Residual BCG in murine lung cells following intranasal vaccination in the ex vivo MGIA. (A) C57BL/6 mice (n = 6/group) received s.c. or i.n. BCG Pasteur Aeras at week 0 or no treatment (control). At six weeks, 1 × 10⁶ lung cells were co-cultured with 100 CFU MTB Erdman in 48-well plates. At 96 hours, samples were transferred to the BACTEC system until TTP values were generated. TTP values were converted to log₁₀ CFU based on a standard curve. Data points (n = 4/group) represent samples generated from pooled cells from six mice. Statistical significance was tested by one-way ANOVA followed by Tukey’s multiple comparison test. *p < 0.05 (adjusted). (B) Residual BCG in 1 × 10⁶ murine lung cells six weeks following immunisation with i.n BCG Pasteur Aeras was quantified using the BACTEC MGIT system.

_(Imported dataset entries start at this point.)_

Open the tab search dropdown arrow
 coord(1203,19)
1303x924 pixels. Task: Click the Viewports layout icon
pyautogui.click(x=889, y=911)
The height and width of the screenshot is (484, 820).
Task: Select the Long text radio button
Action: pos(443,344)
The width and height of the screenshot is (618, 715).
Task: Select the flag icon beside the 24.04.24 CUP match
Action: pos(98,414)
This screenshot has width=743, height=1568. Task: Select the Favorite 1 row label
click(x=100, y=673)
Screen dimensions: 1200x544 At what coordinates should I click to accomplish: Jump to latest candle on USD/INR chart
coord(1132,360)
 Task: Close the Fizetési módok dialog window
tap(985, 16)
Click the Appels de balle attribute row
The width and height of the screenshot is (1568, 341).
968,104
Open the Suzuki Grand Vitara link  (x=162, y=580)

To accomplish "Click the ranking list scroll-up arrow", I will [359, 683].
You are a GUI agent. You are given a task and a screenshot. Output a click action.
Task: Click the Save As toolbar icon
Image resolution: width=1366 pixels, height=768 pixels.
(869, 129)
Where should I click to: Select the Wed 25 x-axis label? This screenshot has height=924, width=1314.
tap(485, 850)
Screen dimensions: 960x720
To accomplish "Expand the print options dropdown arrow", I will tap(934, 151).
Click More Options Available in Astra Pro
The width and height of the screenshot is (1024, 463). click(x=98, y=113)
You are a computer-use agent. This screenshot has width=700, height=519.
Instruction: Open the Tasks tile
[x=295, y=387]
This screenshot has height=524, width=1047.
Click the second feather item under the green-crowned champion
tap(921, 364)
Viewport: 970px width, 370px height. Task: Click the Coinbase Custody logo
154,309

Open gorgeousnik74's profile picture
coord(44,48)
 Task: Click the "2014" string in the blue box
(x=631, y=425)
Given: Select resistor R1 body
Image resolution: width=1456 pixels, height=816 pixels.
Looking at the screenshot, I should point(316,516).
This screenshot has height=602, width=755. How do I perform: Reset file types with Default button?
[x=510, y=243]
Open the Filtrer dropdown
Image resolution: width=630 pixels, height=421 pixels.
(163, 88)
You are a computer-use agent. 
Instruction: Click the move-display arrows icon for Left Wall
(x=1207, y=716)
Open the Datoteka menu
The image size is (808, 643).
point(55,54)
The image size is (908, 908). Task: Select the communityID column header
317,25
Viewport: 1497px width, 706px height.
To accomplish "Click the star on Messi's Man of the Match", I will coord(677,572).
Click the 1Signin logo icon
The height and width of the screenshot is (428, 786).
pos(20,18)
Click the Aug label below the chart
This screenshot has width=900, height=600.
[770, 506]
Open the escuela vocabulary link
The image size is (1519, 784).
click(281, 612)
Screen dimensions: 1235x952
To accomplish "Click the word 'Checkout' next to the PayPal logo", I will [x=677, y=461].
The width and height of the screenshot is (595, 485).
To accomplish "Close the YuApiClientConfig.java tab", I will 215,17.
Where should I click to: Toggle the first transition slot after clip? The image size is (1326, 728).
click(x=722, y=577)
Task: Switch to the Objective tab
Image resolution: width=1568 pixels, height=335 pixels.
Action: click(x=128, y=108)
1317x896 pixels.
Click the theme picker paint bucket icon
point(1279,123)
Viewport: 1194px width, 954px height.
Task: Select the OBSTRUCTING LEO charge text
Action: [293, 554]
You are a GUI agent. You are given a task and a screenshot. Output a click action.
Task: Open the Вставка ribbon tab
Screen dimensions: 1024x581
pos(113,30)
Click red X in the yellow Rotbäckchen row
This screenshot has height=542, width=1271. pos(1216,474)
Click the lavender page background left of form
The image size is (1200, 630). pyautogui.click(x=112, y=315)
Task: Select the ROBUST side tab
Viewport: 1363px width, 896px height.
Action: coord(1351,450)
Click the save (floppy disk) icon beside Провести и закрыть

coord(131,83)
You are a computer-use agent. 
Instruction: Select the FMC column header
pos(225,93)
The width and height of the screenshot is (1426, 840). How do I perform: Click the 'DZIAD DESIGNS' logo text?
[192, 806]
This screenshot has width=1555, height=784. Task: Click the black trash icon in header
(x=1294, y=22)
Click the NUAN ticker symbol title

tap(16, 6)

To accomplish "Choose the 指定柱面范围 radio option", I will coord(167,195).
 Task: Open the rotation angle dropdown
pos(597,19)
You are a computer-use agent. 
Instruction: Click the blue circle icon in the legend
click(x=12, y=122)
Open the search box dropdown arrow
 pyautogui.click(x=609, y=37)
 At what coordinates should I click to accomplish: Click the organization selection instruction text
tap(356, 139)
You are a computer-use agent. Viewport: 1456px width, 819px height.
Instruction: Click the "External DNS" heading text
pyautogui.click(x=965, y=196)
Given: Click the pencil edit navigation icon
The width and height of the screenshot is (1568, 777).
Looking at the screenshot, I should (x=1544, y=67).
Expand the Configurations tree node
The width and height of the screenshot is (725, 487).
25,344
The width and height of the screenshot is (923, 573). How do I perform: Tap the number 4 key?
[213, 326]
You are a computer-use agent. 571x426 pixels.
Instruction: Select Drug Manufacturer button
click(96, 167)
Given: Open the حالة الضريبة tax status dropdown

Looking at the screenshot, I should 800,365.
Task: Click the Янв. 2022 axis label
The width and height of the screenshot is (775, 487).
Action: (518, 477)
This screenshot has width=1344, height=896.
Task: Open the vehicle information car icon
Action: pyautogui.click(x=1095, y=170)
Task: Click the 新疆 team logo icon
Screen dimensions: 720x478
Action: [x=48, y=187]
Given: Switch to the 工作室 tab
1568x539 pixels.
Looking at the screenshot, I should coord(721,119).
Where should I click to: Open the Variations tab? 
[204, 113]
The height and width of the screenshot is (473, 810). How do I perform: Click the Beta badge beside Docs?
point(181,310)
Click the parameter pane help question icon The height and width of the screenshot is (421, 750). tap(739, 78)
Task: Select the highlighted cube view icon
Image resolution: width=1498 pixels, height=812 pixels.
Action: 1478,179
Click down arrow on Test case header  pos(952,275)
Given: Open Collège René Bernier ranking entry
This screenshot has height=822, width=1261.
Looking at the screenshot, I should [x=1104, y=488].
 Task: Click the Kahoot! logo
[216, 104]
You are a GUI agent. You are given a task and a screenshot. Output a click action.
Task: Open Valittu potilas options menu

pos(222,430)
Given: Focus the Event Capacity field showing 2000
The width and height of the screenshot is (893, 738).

Data points represent four pools of cells from four individual mouse experiments (run as duplicate or single). (C and D) 100 CFU BCG Pasteur Aeras or MTB Erdman, or 100 CFU BCG Pasteur Aeras and 100 CFU MTB Erdman were: (C) plated on 7H11 agar plates in the presence or absence of 2 μg/mL TCH to confirm the inhibitory properties of TCH on BCG only (n = 2/condition); (D) added to MGITs in the absence or presence TCH (five-fold serial dilutions of 2 μg/mL stock: 0.4, 0.08, 0.016 μg/mL) to determine the optimal concentration of TCH to inhibit BCG growth only (n = 1/condition) in the BACTEC system. A TTP value of 1,008 hours (42 days) indicates a negative result (no bacteria detected). Dotted lines indicate mycobacterial input. Error bars represent mean ± standard deviation. ANOVA, analysis of variance; BCG, Bacille Calmette-Guérin; CFU, colony-forming units; i.n., intranasal; MGIA, mycobacterial growth inhibition assay; MGIT, mycobacterial growth indicator tube; s.c., subcutaneous; TCH, 2-thiophenecarboxylic acid hydrazide; TTP, time to positivity.